Todd Haynes talks about his mum, the middle east and new movie May December

Etan Smallman met the Jewish director with the 'waspy' surname

Director Todd Haynes and his May December star Natalie Portman

Todd Haynes chuckles when I ask if any of his stars have ever gone to the lengths of Natalie Portman’s character in his new black comedy-drama May December. She plays actress Elizabeth, who takes her investigative research far too far when she visits Gracie (Julianne Moore) – whom she is playing – 20 years after her ‘May December’ relationship with a 13-year-old became a tabloid sensation across the US.

“I think I’d have fired them if they had!” the director of Far From Heaven and Carol says on video call from New York. “The film takes some shots at the sort of presumptions and arrogance that we see within the film industry and the seriousness with which people sometimes feel that they’re entitled to determine what truth is for other people.”

Todd Haynes
©Amazon/courtesy Everett Collection

However, the “master of illicit romance” – who made his name as a leading light of New Queer Cinema in the early 1990s – is equally meticulous in his preparation. After being asked to take on the project by Jerusalem-born Portman (who also co-produced the movie), he hired ‘bug wranglers’ to breed armies of caterpillars for the visual metaphor of a chrysalis on the verge of hatching.

As he does for every production, he also created an image book complete with pictures from his various inspirations, ranging from Woody Allen’s Manhattan to Mike Nichols’ The Graduate. He instructed his cast and crew to flick through it while listening to music from 1971 film The Go-Between.

In his fifth film with Moore – a performer he says is able to act in ways so invisible to the naked eye that he only picks them up when watching the rushes – he is again preoccupied by compelling female voices. “In May December, they are both dangerously strong women, perniciously strong women, whose desires are driving the outcome of the narrative.”

Julianne Moore and Natalie Portman in May December

He says he is usually more drawn to stories of characters constrained – by marriage or society – “because they tend to describe how none of us always feel in control of our powers, even when we have them” and because the “imbalances of how women’s lives and their choices are realised in the world are all too real and enduring”.

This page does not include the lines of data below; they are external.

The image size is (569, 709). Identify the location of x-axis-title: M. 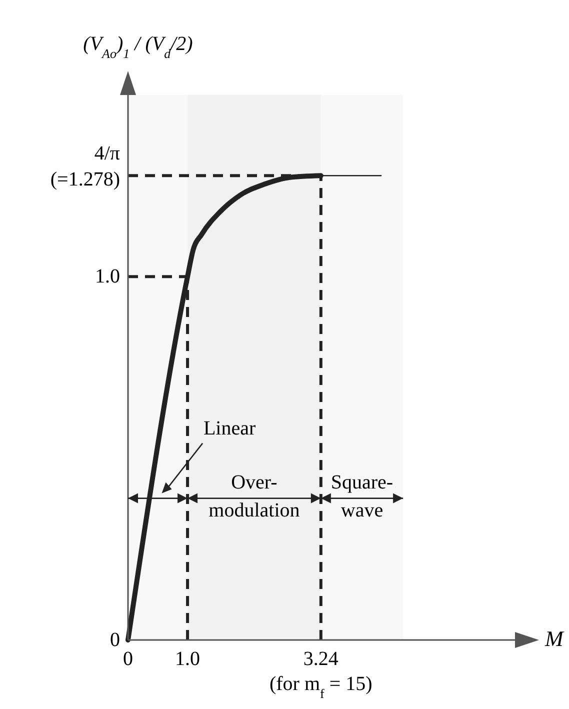
(554, 638).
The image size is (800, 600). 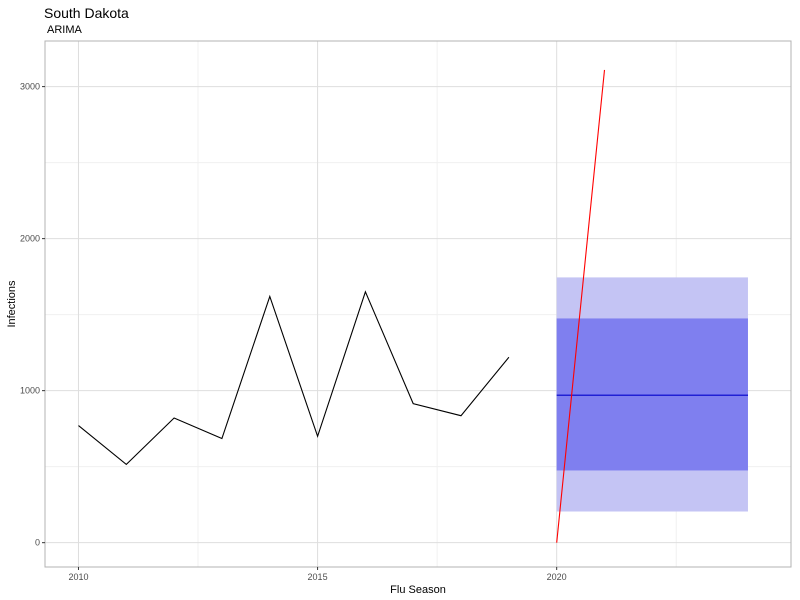 What do you see at coordinates (30, 239) in the screenshot?
I see `y-tick-label: 2000` at bounding box center [30, 239].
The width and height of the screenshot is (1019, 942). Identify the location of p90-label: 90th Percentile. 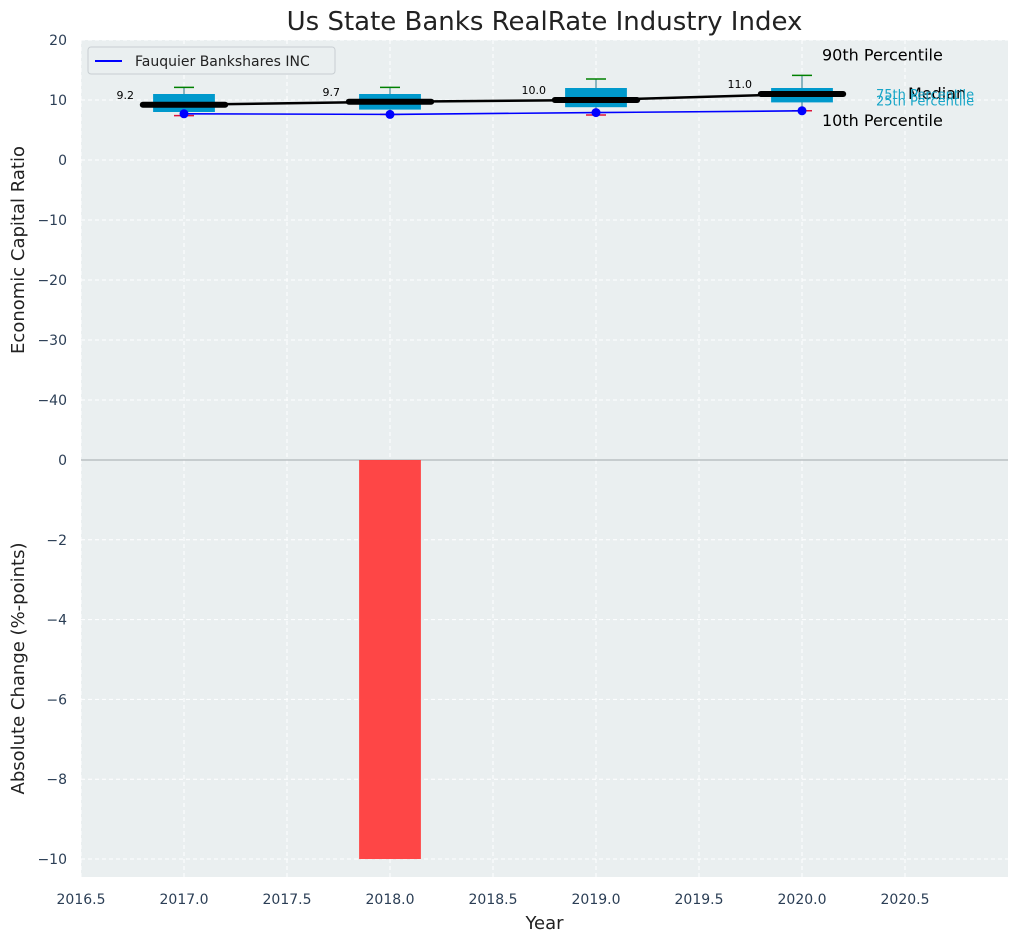
(882, 54).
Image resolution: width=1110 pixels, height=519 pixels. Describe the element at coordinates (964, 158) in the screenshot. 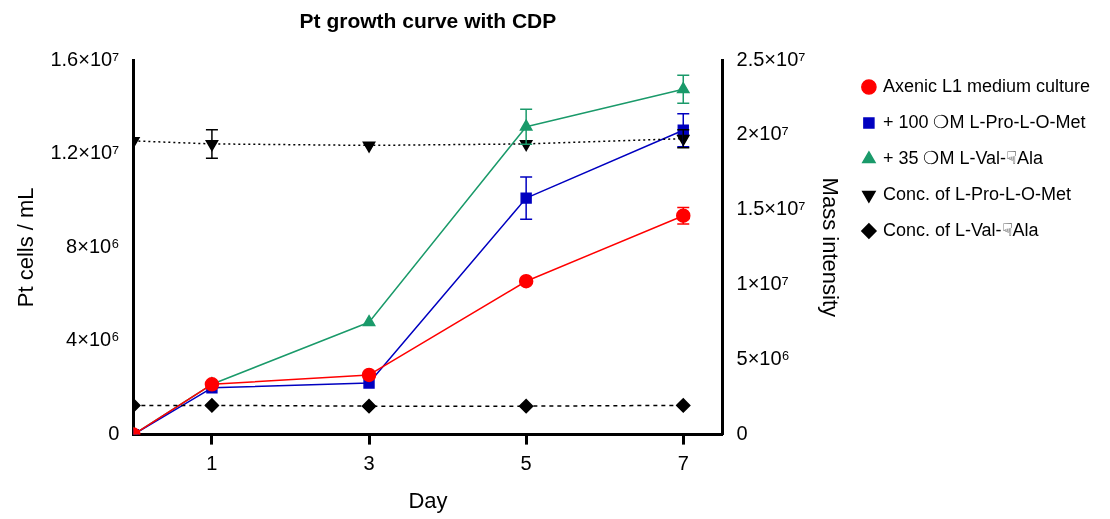

I see `legend-label: + 35 ❍M L-Val-☟Ala` at that location.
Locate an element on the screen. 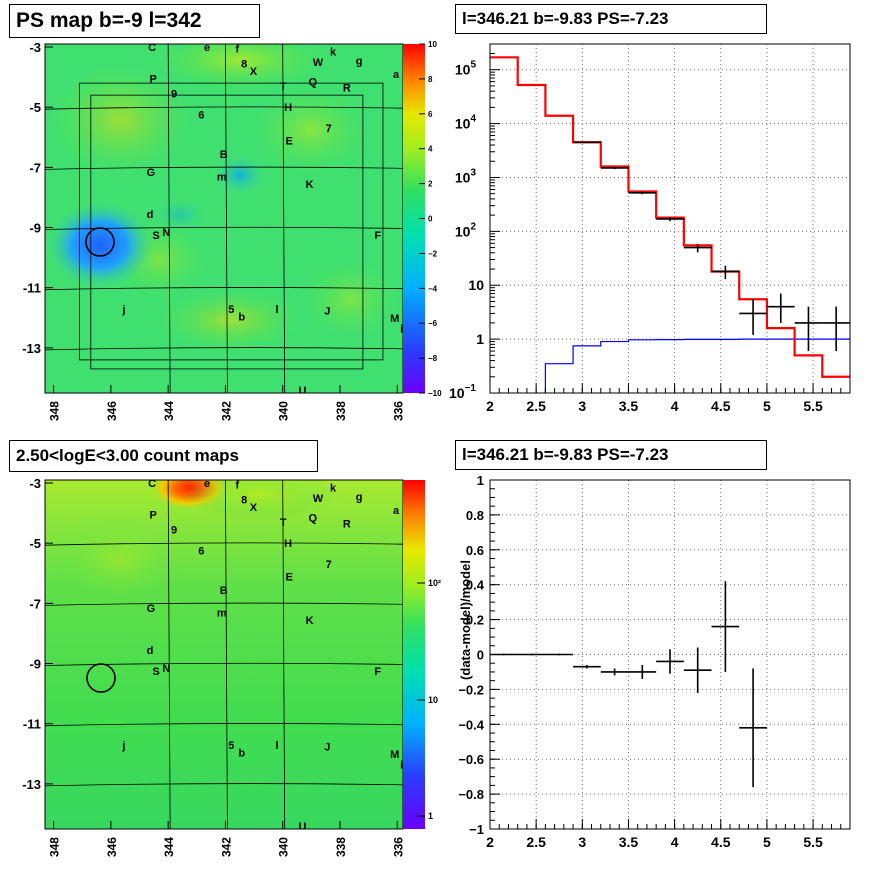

This template was provided by Haynes’ mother, Sherry Lynne, who, like all his creations, was “a combination of contradictory things”. He continues: “She had tremendous passion and strong interests and a wilfulness and enthusiasm. She also was very much a product of inherited ideas about how women should look and behave.”

His mother bequeathed him something else. “The Jewish side of my family is my mum’s side – so I am a Jew! And proud to be that,” says LA-born Haynes, who studied art and semiotics at Brown University in Rhode Island. Her parents, Arnold and Blessing, the children of European immigrants, embodied “the prototype of the sort of self-made liberal Jewish intellectual strivings that have so defined aspects of American culture”.

The only thing he regrets is that his surname “sounds so WASPY” – particularly as it comes from the man who adopted his father. “God, he was from another world, this guy. He was a racist and scary. It’s like all of us in America; we inherit all kinds of aspects of complicated histories.”

The 62-year-old fretfully combs his fingers through his bushy grey hair when I ask how he has been since 7 October. While many of his Hollywood colleagues have rushed to sign open letters, he says he resists the temptation to wade in with political statements.

“It’s been so distressing,” he says haltingly. “My heart goes out to the people who are suffering the most, the people who’ve died, the people who are held hostage, Palestinian civilians… and I don’t know how we get out of this situation.”

One man to whom Haynes looks in times of tumult is Sigmund Freud – and a TV series about the father of psychoanalysis is the project he says he has to complete before he dies. It is “because of my regard for Freud, how progressive a thinker he is, how much – no matter what crisis we’re facing – it’s all there in Freud”, he affirms. “There’s an understanding about humankind, which is fragile and tender, but also cautionary and full of a sense that human turmoil is the norm and there is no way of resolving all of our disquiet.

“Our internal primitive urges can never be fully expressed in a civilised society. So yeah, man. With every year that passes, it just feels like a subject that could yield such meaning and relevance.”

Todd and his May December cast at the Cannes Film Festival

The great man could surely also unwrap why – despite the Oscar nomination, Cannes and Sundance prizes and cinephile adulation – Haynes insists he still feels like an outsider. “The sense that my career has gained a foothold in certain circles still comes to me as a bit of a foreign idea,” he admits. “When you’re making a movie, you are inherently outside what you’re making because you don’t know what it is yet. And yet that’s the place I long to be back in all the time.

“That’s all I think about when I’m in this mode of promoting a movie and maybe that’s all I think about when I’m in that mode of being completely terrified of what we’re doing. Continually pivoting and ricocheting from one to the other… it’s a very exhilarating and creative life that I realise I am so lucky to have.”